_Aim_
Write out everything in the material word for word, from the line containing "Click the 工作室模式 button" down to the end of the material. Leave the pictures out of your answer.

Document and screenshot pointing entries:
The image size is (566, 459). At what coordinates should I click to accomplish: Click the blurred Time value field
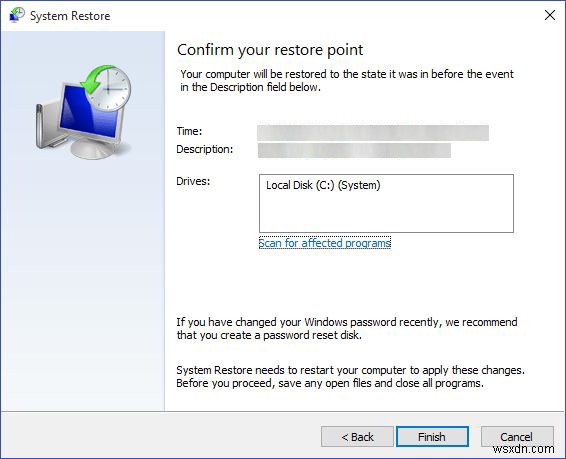coord(373,133)
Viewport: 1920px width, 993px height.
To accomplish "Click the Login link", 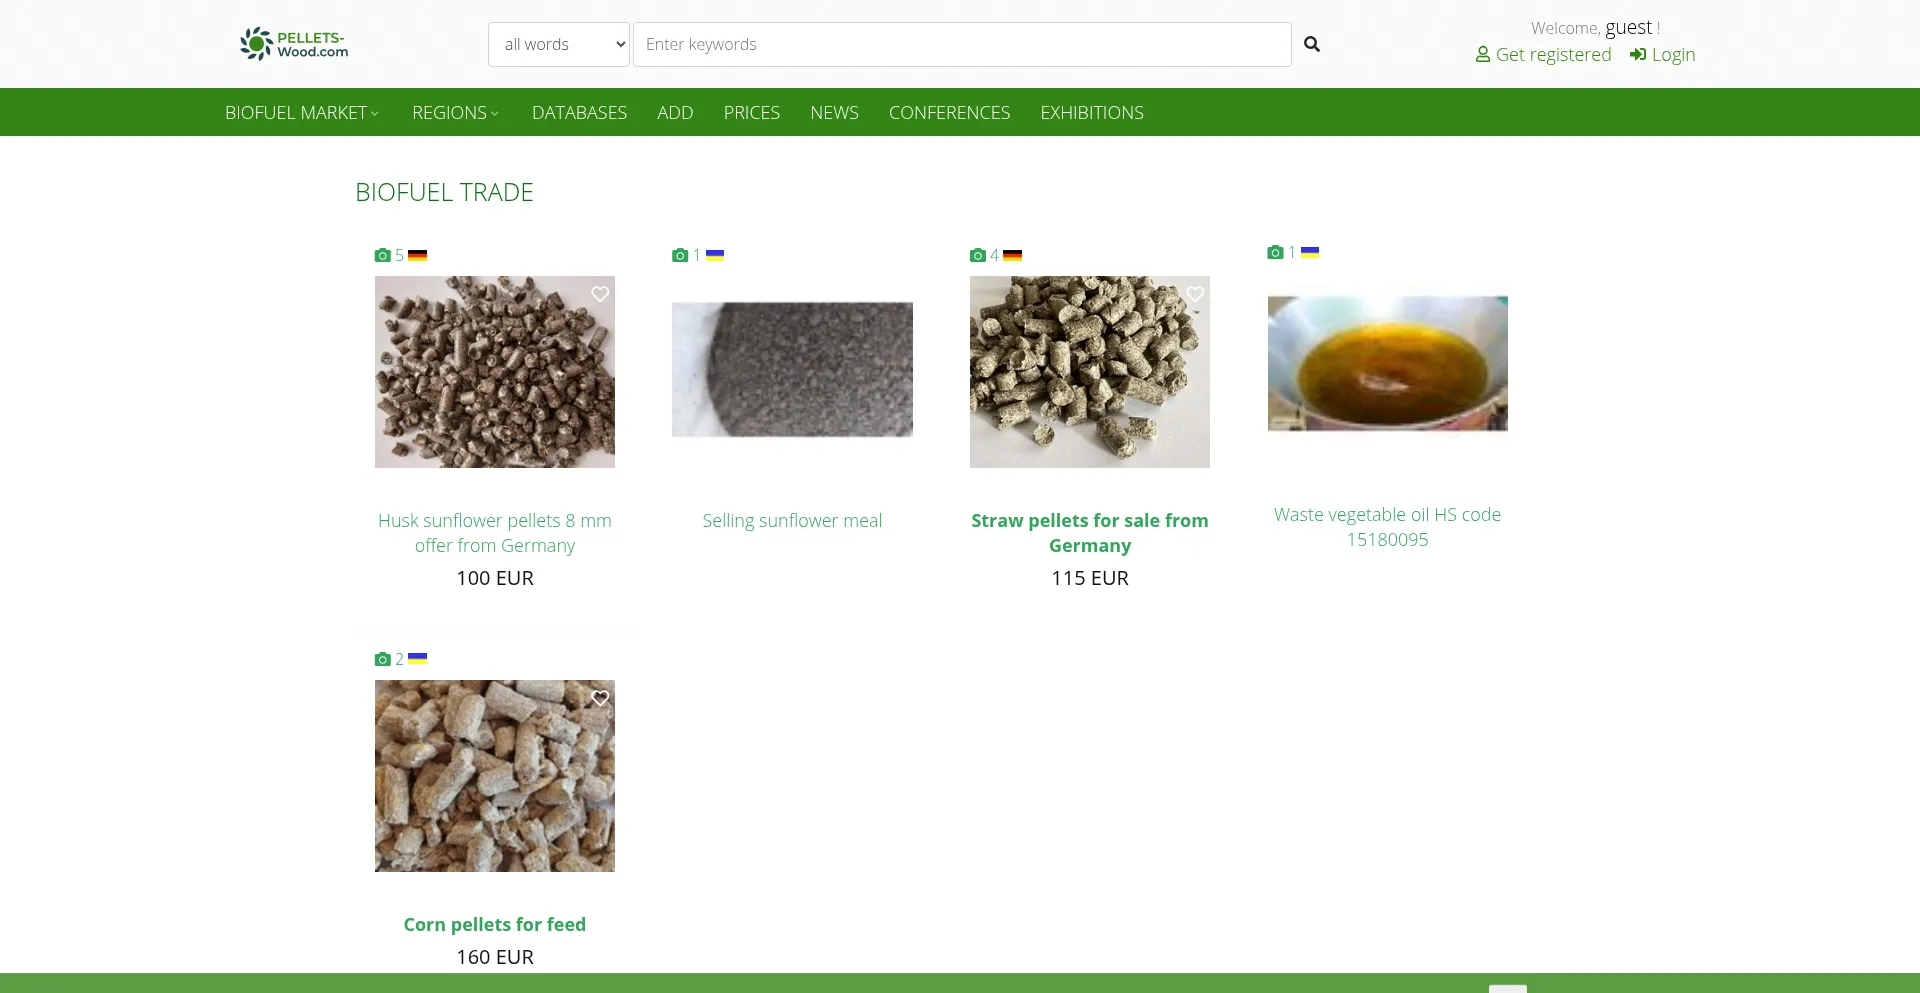I will [x=1662, y=55].

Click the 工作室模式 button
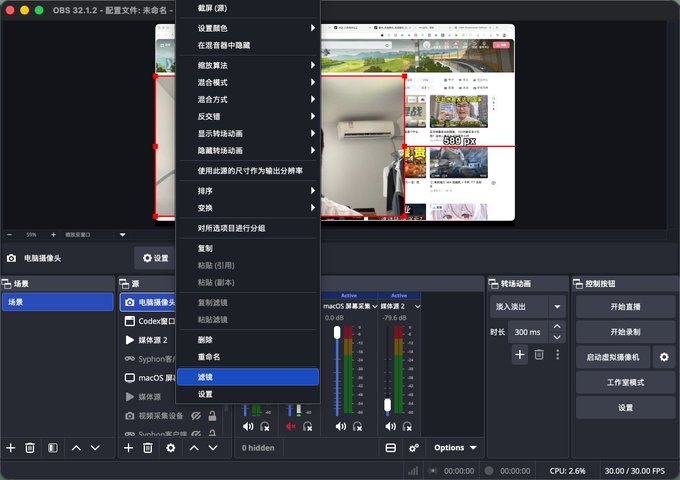[x=625, y=382]
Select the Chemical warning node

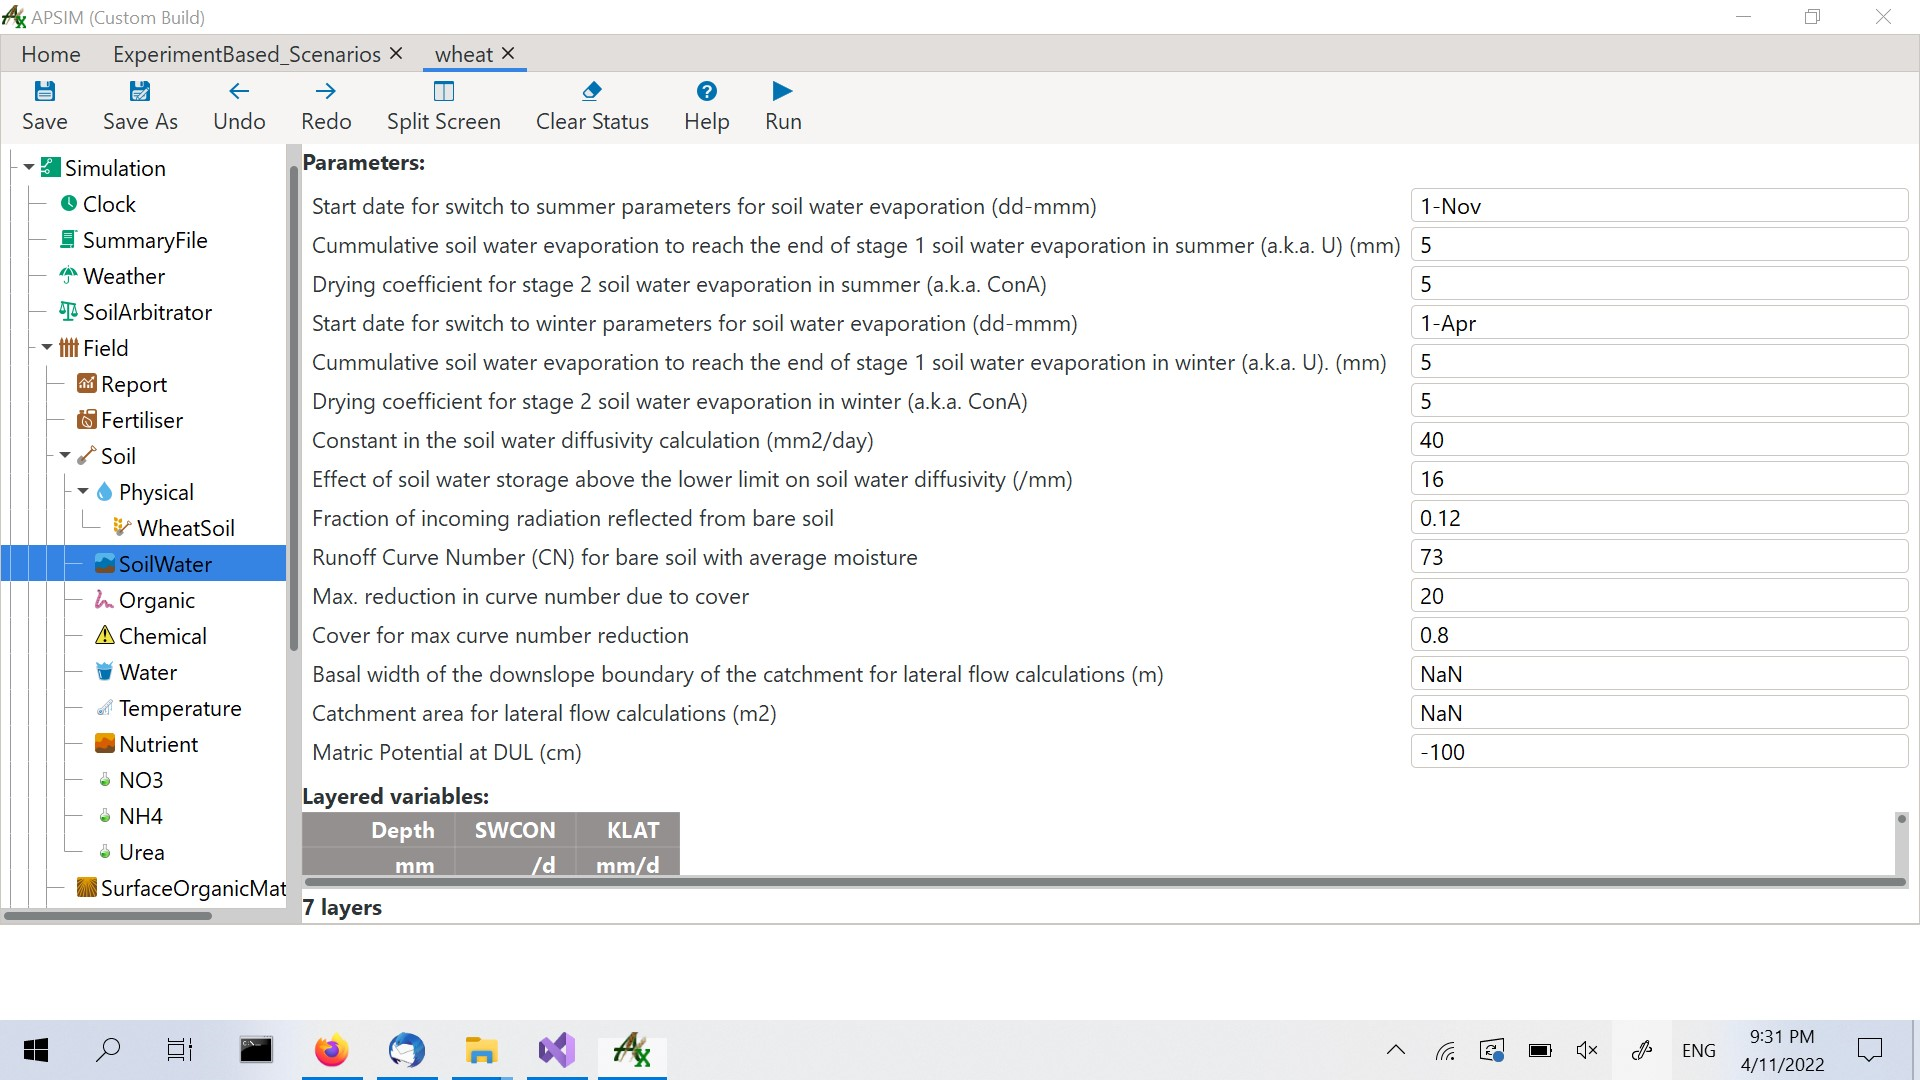162,636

_Exercise response_
Click the 工作室模式 button
[x=625, y=382]
Select the Chemical warning node

162,636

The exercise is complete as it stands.